Dictées par cette idéologie, les représentations et les pratiques de l’espace urbain des femmes obéissent aussi à la combinaison d’effets de distance (versus proximité) et de centralité (polarités et attraction exercées par certains lieux dans l’espace urbain). Ces logiques justifient des interdits spatiaux à l’égard du distant et du périphérique, du marginal ; interdits que s’imposent elles-mêmes les femmes. Tout se passe comme si elles associaient le beau, le propre, le rassurant, le proche, l’accessible, l’efficace ; tout ce qui est central et regroupé dans un territoire limité, riche des ressources qu’elles convoitent. C’est sur la base de ce jeu de valeurs que les femmes rencontrées sélectionnent les espaces de leur ville pratiquée et vécue : la ville qu’elles se représentent de manière positive comme belle, propre, proche, attrayante, accessible, commode, sûre et protectrice."

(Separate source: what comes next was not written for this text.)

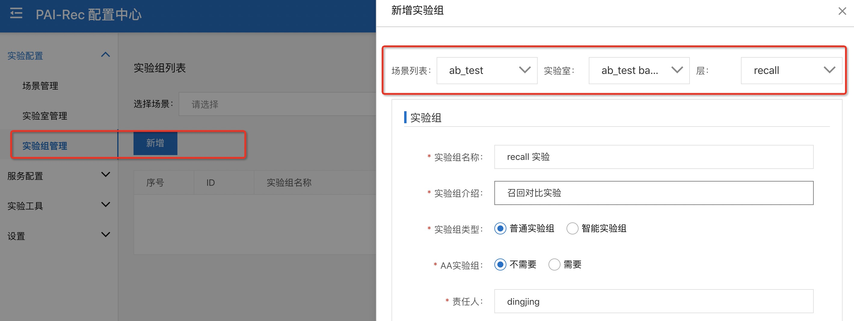Screen dimensions: 854x321
Task: Select 普通实验组 experiment group type
Action: [500, 228]
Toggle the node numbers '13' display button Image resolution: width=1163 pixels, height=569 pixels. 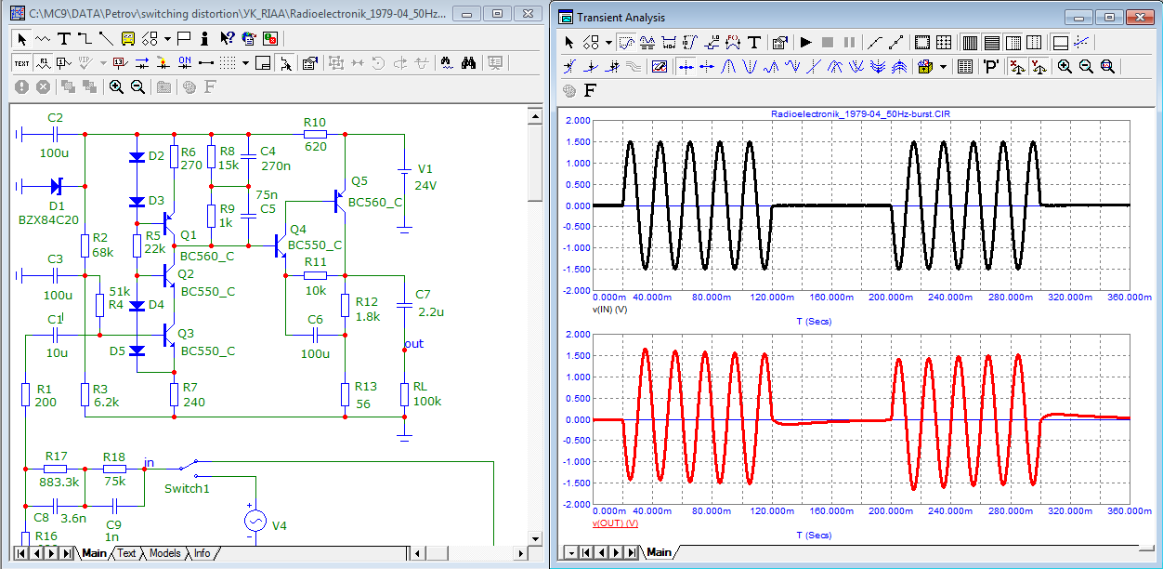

"Les espaces que les femmes rejettent s’inscrivent dans les aires urbaines où fléchit, leur semble-t-il, le contrôle social, idéologique et politique imposé par le genre ; celui qu’exerce l’ordre masculin dominateur qui s’affiche protecteur. Or, cet ordre a besoin du justificatif de ces espaces soi-disant ‘dangereux’ pour faire démonstration de l’utilité sociale de son pouvoir. Ces espaces, qu’il contribue à disqualifier auprès des femmes, sont ceux où, derrière l’alibi évoqué du sale, du laid et du sombre, pointent en fait des lieux et des territoires à forte connotation sexuelle. Qu’il s’agisse de son affichage criard bien que contrôlé, autour de la Gare et de ses « quartiers de plaisirs » majoritairement réprouvés et évités par les femmes interrogées. Qu’il soit question de sa présence plus sournoise, plus invisible, mais redoutée comme une sourde menace, dans les zones isolées, d’accès malaisé et confus où l’inconnu, le marginal, l’étranger peut toujours se tapir (Mériadeck par exemple, à Bordeaux). Qu’il s’agisse, au contraire, d’endroits où le sexe est simplement suggéré, de façon plus discrète, à travers le prisme du corps et du « regard qui déshabille » de ces hommes jeunes, provocateurs et réputés dangereux des cités du nord de la ville ou du vieux quartier Saint-Michel. Ici, ne se trouve-t-on pas à l’intersection des rapports de sexe et des rapports de race (au sens anglophone), dans une figure de stigmatisation et d’exclusion plus ou moins inconsciente de ces « jeunes racisés » (Guénif-Souilamas et Macé, 2004) ? En tout cas, dans ces territoires bornés par des murs invisibles, pour une majorité des femmes interrogées, la sexuation masculine de l’espace, le fait qu’elle risque d’échapper au contrôle social devient facteur d’angoisse.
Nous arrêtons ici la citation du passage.